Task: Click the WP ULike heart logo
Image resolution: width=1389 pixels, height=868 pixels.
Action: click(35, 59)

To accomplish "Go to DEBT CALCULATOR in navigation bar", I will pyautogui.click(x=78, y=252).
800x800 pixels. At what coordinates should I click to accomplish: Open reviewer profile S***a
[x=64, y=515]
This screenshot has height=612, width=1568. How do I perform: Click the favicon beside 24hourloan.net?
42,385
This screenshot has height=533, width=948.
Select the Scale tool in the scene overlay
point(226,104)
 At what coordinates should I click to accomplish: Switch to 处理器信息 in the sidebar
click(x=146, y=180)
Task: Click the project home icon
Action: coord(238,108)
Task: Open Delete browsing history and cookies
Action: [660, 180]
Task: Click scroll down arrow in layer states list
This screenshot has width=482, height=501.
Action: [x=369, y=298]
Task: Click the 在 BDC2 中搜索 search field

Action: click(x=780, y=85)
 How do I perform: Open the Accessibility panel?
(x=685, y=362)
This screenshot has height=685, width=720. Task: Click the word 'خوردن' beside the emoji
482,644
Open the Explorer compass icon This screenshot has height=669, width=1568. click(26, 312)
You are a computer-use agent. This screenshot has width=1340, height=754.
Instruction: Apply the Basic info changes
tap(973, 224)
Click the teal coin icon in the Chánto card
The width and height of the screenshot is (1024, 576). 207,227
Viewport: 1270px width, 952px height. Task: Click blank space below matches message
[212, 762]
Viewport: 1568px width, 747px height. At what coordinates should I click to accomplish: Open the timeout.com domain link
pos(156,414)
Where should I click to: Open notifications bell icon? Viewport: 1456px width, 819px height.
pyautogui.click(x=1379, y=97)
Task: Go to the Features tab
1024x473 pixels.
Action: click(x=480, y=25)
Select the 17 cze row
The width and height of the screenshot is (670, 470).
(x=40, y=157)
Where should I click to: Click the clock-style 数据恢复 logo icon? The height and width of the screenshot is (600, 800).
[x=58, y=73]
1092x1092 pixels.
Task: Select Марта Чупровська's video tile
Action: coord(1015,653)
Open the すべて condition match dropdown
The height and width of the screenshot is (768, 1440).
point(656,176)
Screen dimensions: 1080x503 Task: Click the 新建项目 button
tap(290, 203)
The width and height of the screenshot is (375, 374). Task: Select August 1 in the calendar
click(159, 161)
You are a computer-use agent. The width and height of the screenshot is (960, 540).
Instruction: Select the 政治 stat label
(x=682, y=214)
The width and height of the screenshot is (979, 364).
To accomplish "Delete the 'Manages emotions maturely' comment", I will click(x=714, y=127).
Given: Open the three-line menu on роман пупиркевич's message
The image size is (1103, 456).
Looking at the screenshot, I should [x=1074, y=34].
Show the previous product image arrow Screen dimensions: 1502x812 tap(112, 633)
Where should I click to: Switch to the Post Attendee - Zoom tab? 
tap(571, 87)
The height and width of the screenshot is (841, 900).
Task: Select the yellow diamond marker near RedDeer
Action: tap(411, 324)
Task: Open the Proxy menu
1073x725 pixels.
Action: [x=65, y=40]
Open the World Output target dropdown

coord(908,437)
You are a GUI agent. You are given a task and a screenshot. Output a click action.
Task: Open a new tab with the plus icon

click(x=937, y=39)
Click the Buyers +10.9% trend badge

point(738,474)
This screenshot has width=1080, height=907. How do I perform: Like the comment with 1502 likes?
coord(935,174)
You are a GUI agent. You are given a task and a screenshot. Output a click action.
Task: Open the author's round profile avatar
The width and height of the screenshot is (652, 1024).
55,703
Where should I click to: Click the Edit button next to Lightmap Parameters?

Votre objectif: Modifiez le matériel, de la ligne contenant « Task: Click the 在 BDC2 中搜索 search field » jusqu'à celle contenant « Open the Explorer » incluse, en remplaçant « Accessibility » par « Display ». Recopiez ces lignes sans rien changer d'autre.

Réponse complète:
Task: Click the 在 BDC2 中搜索 search field

Action: click(x=780, y=85)
 How do I perform: Open the Display panel?
(x=685, y=362)
This screenshot has height=685, width=720. Task: Click the word 'خوردن' beside the emoji
482,644
Open the Explorer compass icon This screenshot has height=669, width=1568. click(26, 312)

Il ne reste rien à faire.